The ParquetPartitionReceiver outputs data to one or more Parquet files parsed over multiple instances via the GenRocket GPartition Engine. This allows for huge amounts of data to be generated, in parallel, quickly. The generated files are to be merged together into one file via the GenRocket ParquetPartitionFileMergeReceiver.


Note: To learn more about the GenRocket GPartition engine, click here


Parameters

The following parameters can be defined for the ParquetPartitionReceiver. Items with an asterisk (*) are required. 

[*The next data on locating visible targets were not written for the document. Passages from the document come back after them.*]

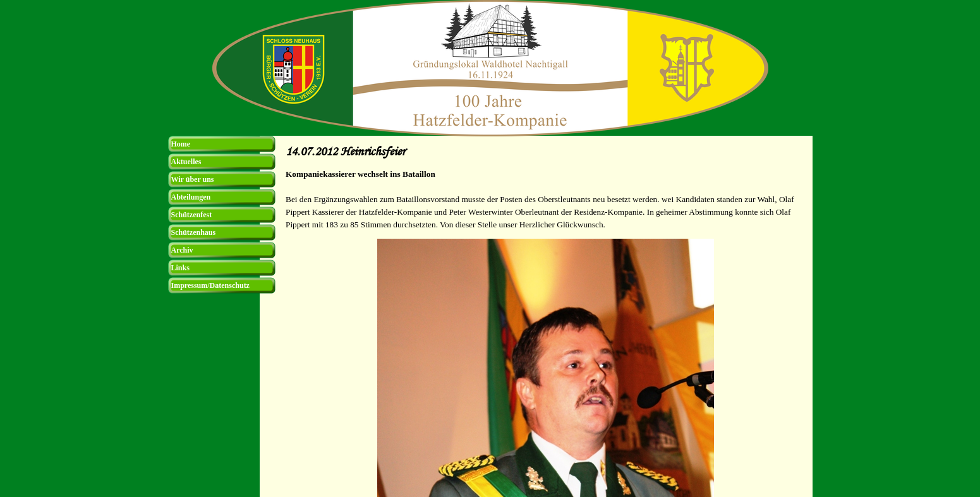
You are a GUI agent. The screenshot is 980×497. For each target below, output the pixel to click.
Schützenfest (191, 215)
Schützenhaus (193, 232)
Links (180, 268)
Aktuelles (186, 162)
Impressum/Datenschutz (210, 285)
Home (181, 144)
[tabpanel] (545, 200)
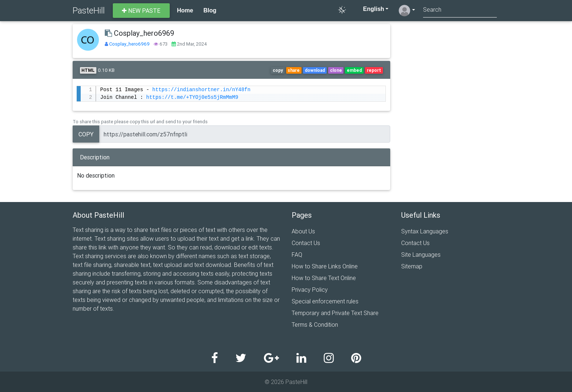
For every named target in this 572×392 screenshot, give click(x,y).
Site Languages (421, 255)
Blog (210, 10)
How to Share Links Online (325, 266)
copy (278, 70)
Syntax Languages (425, 231)
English (369, 9)
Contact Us (306, 243)
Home (185, 10)
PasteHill (89, 10)
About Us (303, 231)
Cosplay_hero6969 (130, 44)
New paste (141, 11)
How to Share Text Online (324, 278)
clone (336, 70)
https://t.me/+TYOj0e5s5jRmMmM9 (192, 97)
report (374, 70)
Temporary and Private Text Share (335, 313)
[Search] (460, 10)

  • outputPath* - Defines the base path where data files will be stored.
  • outputSubDir - Defines an optional subdirectory under the outputPath where generated data will be stored.
  • blockSize* - The block size is the size of a row group being buffered in memory. This limits memory usage while writing into the file. Larger values will consume more memory when writing. The default size is 134217728 bytes.
  • pageSize* - The page size is for compression. When reading, each page can be decompressed independently. A block is composed of pages. The page is the smallest unit that must be read fully to access a single record. If this value is too small, the compression will deteriorate. The default size is 1048576 bytes.
  • compressionCodecName* - Defines the compression algorithm used to compress pages. The compression algorithms that GenRocket supports are UNCOMPRESSED, SNAPPY, and GZIP.
  • enableValidation - Specifies whether schema validation should be turned on.
  • enableDictionary* - Defines the Boolean value to enable/disable dictionary encoding. It should be either true or false.
  • filesPerDirectory* - Defines the number of files that will be created in each directory.
  • recordsPerFile* - Defines the number of records that will be stored in each file.
  • serverNumber* - Defines the server instance number where the Receiver will be running and helps the Receiver determine the output directory structure where it will deposit the generated data files. This Receiver is meant to be used in Scenarios that are run by the GenRocket GPartition engine to generate huge amounts of data; thus, this parameter will automatically be set by the GPartition engine.
  • instanceNumber* - Defines the runtime instance number on a given server instance where the Receiver will be running and helps the Receiver determine the output directory structure where it will deposit the generated data files. This Receiver is meant to be used in Scenarios that are run by the GenRocket GPartition engine to generate huge amounts of data; thus, this parameter will automatically be set by the GPartition engine.



Receiver Attribute Property Keys

The Receiver defines two property keys that can be modified on any of its associated Domain Attributes:

  • columnName - Defines the column name as it will be output into the Parquet file. 
  • include - Determines if the Attribute will be included as a column in the output.
  • columnType - Defines the column data type.